The year 2018 has arrived and with it a tsunami of sexual harassment, assault and inequality allegations, which are rocking our institutions and interpersonal relationships.
Media, from Twitter to television and Facebook to the front page has replaced our courtrooms. Allegations, once out there, become gospel. Reputations are carpet bombed. New catchy campaigns from #MeToo to #TimesUp have become dangerously fad-like.
“These allegations have not been proven in court . . .” is a weak, transparent disclaimer often buried deep into a column about the latest lawsuit against a person exposed and banished overnight from any limelight and workplace before any opportunity to file a statement of defence.
Let’s stop here.
I am not a supporter of or apologist for sexism, racism, harassment, inequality, brutish behaviour or denigration by anyone, male or female, especially those in powerful, authoritative or positions of trust.
I do, however, believe that a fair process that does not pre-judge or jump to conclusions is an antidote against a crushing storm of innuendo and guilt by accusation.
I realize that there may be little sympathy for an alleged abuser or perhaps even this opinion. I realize also that an unfairly ruined life or tragedy of suicide may carry little weight in a world of many victims’ ruined lives.
Nevertheless, we have a judicial system to promote discipline against quick judgment of those who have allegedly shown none.
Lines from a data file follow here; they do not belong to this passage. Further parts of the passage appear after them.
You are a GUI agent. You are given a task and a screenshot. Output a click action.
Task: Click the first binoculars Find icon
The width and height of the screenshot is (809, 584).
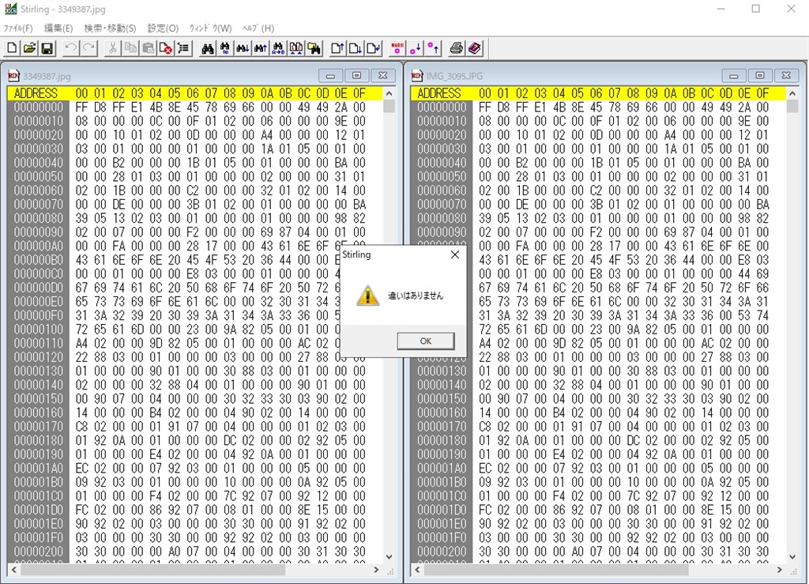[x=208, y=48]
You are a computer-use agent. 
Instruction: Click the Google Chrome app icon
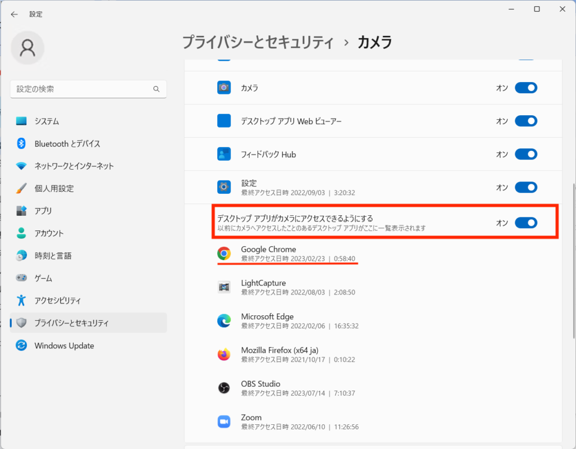click(x=224, y=254)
The sub judice rule that has long tempered public comments is now seemingly meaningless and ignored. When one commences a lawsuit, we are asking a court to decide on the issues, which are under judicial consideration. The pattern now seems to be that one commences a legal proceeding and seeks support of the allegations by public opinion, use of petitions, press conferences and “likes” in social media. This borders on contempt. Some articles about alleged behaviours these days suggest that “victims” choose civil litigation rather than the criminal justice system because of the latter’s more rigorous burden of proof . . . not to mention the presumption of innocence.
Our civil courts must enforce the sub judice rule.
The media and litigants should be dissuaded, indeed perhaps sanctioned, especially if allegations are not substantiated. Litigants should accept that their allegations must only unfold in a courtroom.
Unregulated media outlets must now start to police themselves and refuse to publish irreparable, unproven character assassinations. Otherwise, these institutions themselves risk disrespect and failure when a different story becomes more reliable.
We need to look no further than the United States to witness the damage that can be done.
The astonishing, undisciplined and disgraceful method of communication by the president of the United States of America has undermined the institution he serves and indeed harmed his nation.
He is apparently allowed to carry on unchecked and unchallenged, licensed to say whatever he wants about whomever he wants, sheltered by his Twitter account.
Unfortunately, this type of social media interchange and personal attack are not simply the purview of Donald Trump. They are pervasive everywhere in our society, akin to poisonous headlines without any story to back them up. We seem to be licensed by social media.
On another level, I am concerned that we are being programmed to avoid human contact.
This is not surprising.
Driverless cars, Alexa to turn on the lights, Siri to avoid looking it up and the ever-expanding iPhone to replace even dangling conversations are part of everyday life. We are becoming individually isolated in our society, cautious and withdrawn from respectful dialogue.
Commencing with the public dissemination of allegations against certain well-known personalities, an unrelenting wave of similar allegations continues to emerge almost daily. Many courageous women and, indeed, men, have come forward to finally jettison their long hidden and misplaced shame.
Predictably, there now has emerged a public debate about whether this has gone too far.
No matter how this debate is resolved, there is a very troubling side-effect. We are withdrawing from interpersonal relationships in our workplace and communities. Certain human resource manuals in some businesses are being re-written to caution against unwelcome social interchange with, for example, strict time measurements imposed on physical contact, such as a brief embrace. Salutations are now halting. Innocent humour can be a danger zone.
The nations of the world are regrettably becoming politically isolationist. I sense that individuals in our global communities are moving in the same direction.
I am concerned that we will soon choose to engage only by electronic means or, heaven forbid, resemble in any way, a puritanical Handmaids Tale society of government regulation between men and women.
The year 2018 has begun with a resolve to change behaviour that has victimized too many for too long.
Regrettably, 2018 risks becoming a year of estrangement, limited dialogue and halting interactions for fear of misinterpretation, public accusations and social media run amok.